I don’t know about you, but this George Santos business has made me quite hopeful.
It’s been often said that one of the great positives about our country is that anyone can become president – and, by extension, anyone can be a Congressperson. We’ve certainly seen that theory tested to its very limit in recent years, but with the election of George Santos, it’s been taken to a whole new level.
Santos, the 34-year-old, newly-elected representative for the New York 3rd, rode to Congress on a platform focused on the issues of inflation, education, and public safety. As the son of Brazilian immigrants and the first openly-gay Republican elected to Congress, he was a bit of a get for the GOP – someone who would vote as instructed but who looked very bipartisan under media scrutiny.
The media scrutiny didn’t turn out so well. The freshman Congressman’s claims of having graduated from Baruch College and worked for Citigroup and Goldman Sachs were lies; his animal rescue start-up Friends of Pets United isn’t registered as a non-profit, and funds raised for it were never received, according to a Times investigation; and his claim that he owned 13 rental properties is unsupported by any records of property ownership at all.
And he claimed that his mother was Jewish; that his grandmother fled Ukraine for Brazil during World War II; that he himself is a practicing Catholic, but a non-observant Jew. That his mother survived the 9/11 attacks and died of cancer a few years later (in fact, she died in 2016). All false.
On the other hand, there’s a lot that is true about George Santos that hasn’t made it into his resume: he rented two properties in Queens in 2015 and 2017 and was served with eviction notices due to more than $12,000 in unpaid rents; he says he supported LBGTQ rights, but failed to disclose his previous marriage; while in Brazil with his mother (who is a nurse) in 2008, he was charged with fraud after allegedly stealing a checkbook from one of her patients and spending more than $700 of her money on clothes.
And the GOP response to all of this, now that Santos is about to be seated in Congress?
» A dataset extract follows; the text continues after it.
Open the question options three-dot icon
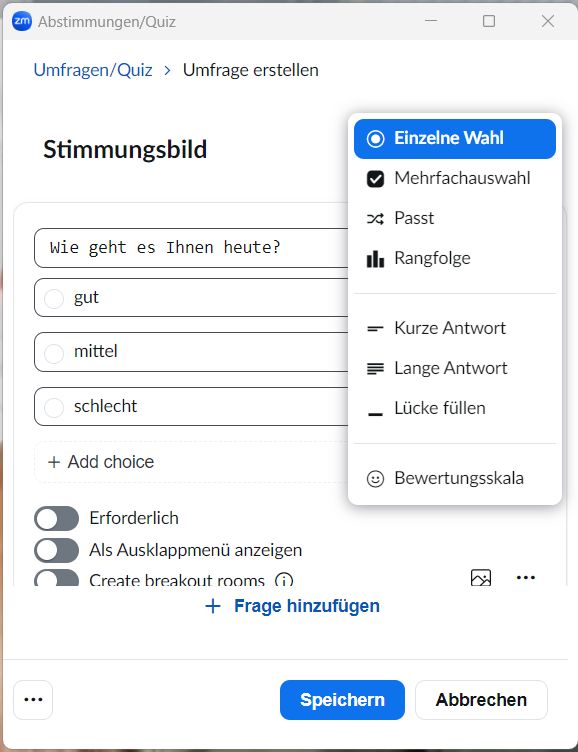 (x=526, y=577)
Nada. Not a word.
Do you see where I’m headed with this? If it’s actually possible to completely fabricate a persona, a backstory, and qualifications in order to rise to one of the highest elected offices in the land, imagine what I myself could achieve!
To this end, I’ve been drafting my GOP resume for my Congress run. See what you think:
The youngest son of two gay Southern Baptist Armenian refugee shopkeepers, Scott Robinson distinguished himself early in his academic career, brokering mortgage-backed security purchases in his junior high school, against which he shrewdly purchased a number of credit default swaps. He invested his copious profits in ExxonMobile, earning him an apprenticeship under future Secretary of State Rex Tillerson upon graduation.
Attending Princeton on Exxon’s dime, he continued his tutelage under Tillerson while earning his business and political science degrees, soon repositioning himself as Tillerson’s most trusted advisor. He augmented his busy schedule by coaching a grade-school lacrosse team in nearby Trenton, crafting designer handbags for Gucci, and playing the flugelhorn in the New Brunswick symphony orchestra, where he met future rock legend Jon Bon Jovi and served for a time as his personal microphone tech. During these years, he augmented his creative portfolio by inventing the answering machine.
Feeling a need to answer his country’s call, he volunteered for the US Navy Seals and served two tours in Iraq, where he personally blew up two hospitals and a flea market, and pioneered the use of surveillance drones for covert intelligence gathering and witness intimidation.
A provisional supporter of LGBTQ citizens in his district, the California 47th, he earned his gay rights credentials while on an MIT fellowship solving cold fusion, mating with a number of androgynous robots.
Charities founded by Robinson include a GoFundMe site dedicated to producing a Barry Goldwater biopic and a foundation dedicated to the revival of the eight-track tape.
It’s sure to be a hit!
It won’t matter that I’m German-Scottish and native to Kentucky, or that I never played the flugelhorn, and don’t know what a credit default swap is, and never even tried out for the Seals, and only ever mated with two androgynous robots. It will make no difference, per George Santos, that my entire story is an ingenious, convenient fabrication. The GOP expects me to lie; that I can do so with credibility and panache is the message of my Congressional resume!
They don’t need any competence or meaningful experience or integrity from me. Those attributes are superfluous – because I can provide the one thing they care about, the one thing that gives me value: my vote.
My favorite line in the entire resume: "foundation dedicated to the revival of the eight-track tape."